= Edward Atiyah =

British writer and political activist (1903–1964)

Edward Selim Atiyah (Arabic: ادوار سليم عطية‎; 1903 – 22 October 1964) was an Anglo-Lebanese author and political activist. He is best known for his 1946 autobiography An Arab Tells His Story, and his 1955 book The Arabs.

He came to England to study at Brasenose College, Oxford University, and there met and married a Scottish woman, Jean Levens. They had four children, including the renowned mathematician, Sir Michael Atiyah, and Patrick Atiyah, an academic and professor of law.

He served as secretary of the Arab League office in London.

==Controversy==

One passage from his 1955 book, The Arabs, is widely quoted in whole or in part:

This wholesale exodus was due partly to the belief of the Arabs, encouraged by the boastings of an unrealistic Arabic press and the irresponsible utterances of some of the Arab leaders that it could only be a matter of weeks before the Jews were defeated by the armies of the Arab states and the Palestinian Arabs enabled to re-enter and retake possession of their country. But it was also, and in many parts of the country, largely due to a policy of deliberate terrorism and eviction followed by the Jewish commanders in the areas they occupied, and reaching its peak of brutality in the massacre of Deir Yassin. (p. 183)

Part of the quote has been used as evidence of Arab responsibility for the Palestinian exodus in 1948. In The Spectator of 16 June 1961, Leo Kohn, professor of political science at Hebrew University and an ambassador-rank adviser to the Israeli Foreign Office, used it to support his contention that:

There is also a wealth of evidence from Arab sources to show that the Arab League at an early stage of the campaign adopted a policy of evacuating the Arab population to the neighbouring countries, being convinced that their absence would be of short duration and would facilitate the impending military operations.

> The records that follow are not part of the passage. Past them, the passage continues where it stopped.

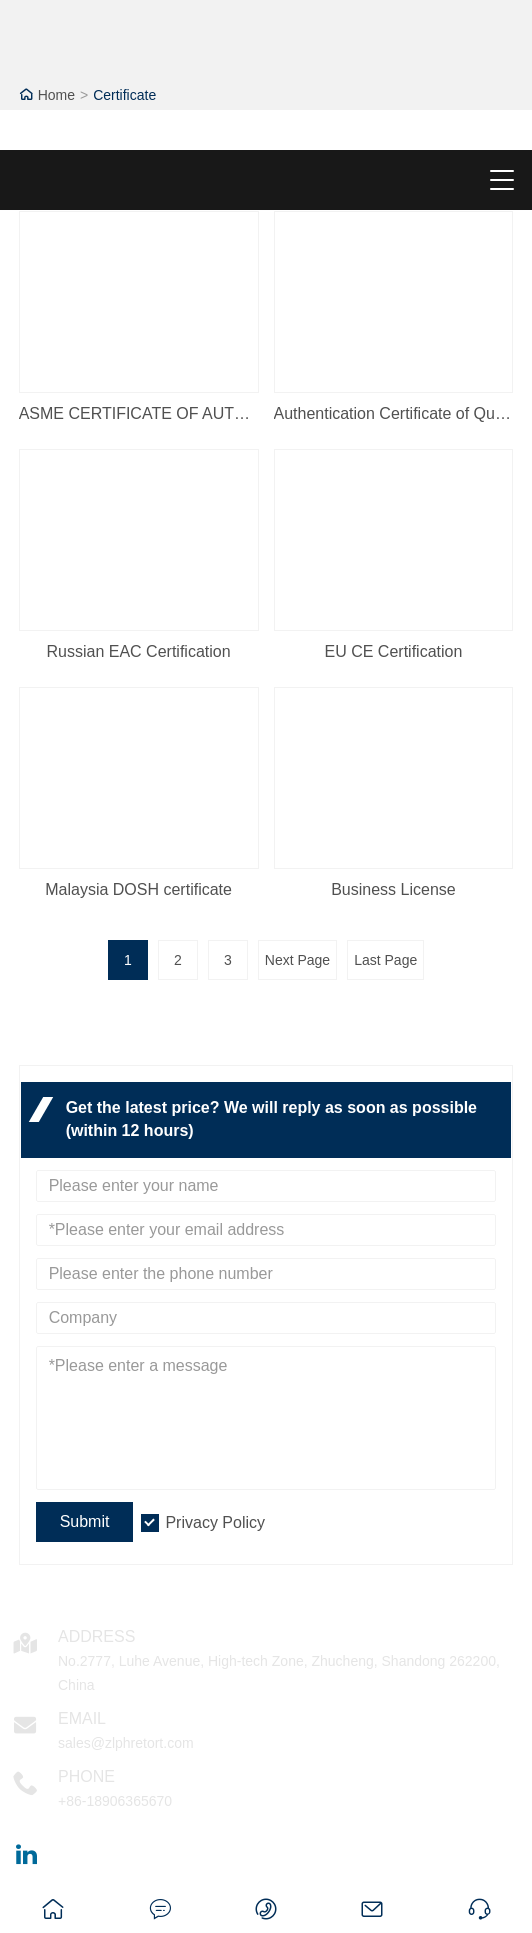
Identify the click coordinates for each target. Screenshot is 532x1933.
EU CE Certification (394, 651)
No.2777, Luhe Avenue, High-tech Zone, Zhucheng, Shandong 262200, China (279, 1673)
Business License (393, 889)
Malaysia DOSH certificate (138, 889)
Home (56, 95)
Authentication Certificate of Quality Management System (394, 413)
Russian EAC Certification (139, 651)
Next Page (297, 960)
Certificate (124, 95)
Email (82, 1718)
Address (96, 1636)
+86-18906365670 (115, 1801)
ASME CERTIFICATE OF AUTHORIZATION (139, 413)
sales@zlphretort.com (126, 1743)
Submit (85, 1521)
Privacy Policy (215, 1522)
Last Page (385, 960)
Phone (86, 1776)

However, Atiyah contested this interpretation. In a letter to The Spectator of 23 June 1961, he said that Kohn had omitted the "policy of deliberate terrorism and eviction followed by the Jewish commanders" and that there was:

... no suggestion whatever in what I wrote that the exodus of the Arab refugees was a result of a policy of evacuating the Arab population. What I said is something quite different from the Zionist allegation that the Arab refugees were ordered or even told by their leaders to evacuate ...

==Death==
Atiyah died in 1964 at the age of 61 while taking part in a debate on Arab-Israeli relations at the Oxford Union.

==Works==
- An Arab Tells his Story: A Study in Loyalties. London: John Murray, 1946. Autobiography.
- What Was Promised in Palestine. London: The Arab Office, 1946.
- The Palestine Question. London: Diplomatic Press & Publishing Co., 1948.
- The Thin Line. London: Peter Davies, 1951
The U.S. paperback edition is called Murder, My Love, New York: Avon, 1951. This crime novel has inspired two films: Onnano nakani iru tanin (The Stranger Within a Woman) (1966) by Mikio Naruse, and Juste avant la nuit (1971) by Claude Chabrol.
- Black Vanguard. London: Peter Davies, 1952.
- Lebanon Paradise: A Novel. London: Peter Davies, 1953.
- What is Imperialism?. London: Batchworth Press, 1954.
- The Arabs. Harmondsworth: Penguin Books, 1955.
The cover has "the origins, present conditions, and prospects of the Arab world".
- The Crime of Julian Masters. London: Robert Hale, 1959.
- The Eagle Flies from England. London: Robert Hale, 1960.
- Donkey From the Mountains. London: Robert Hale, 1961.
 The U.S. edition is called The Cruel Fire, New York: Doubleday Crime Club, 1962.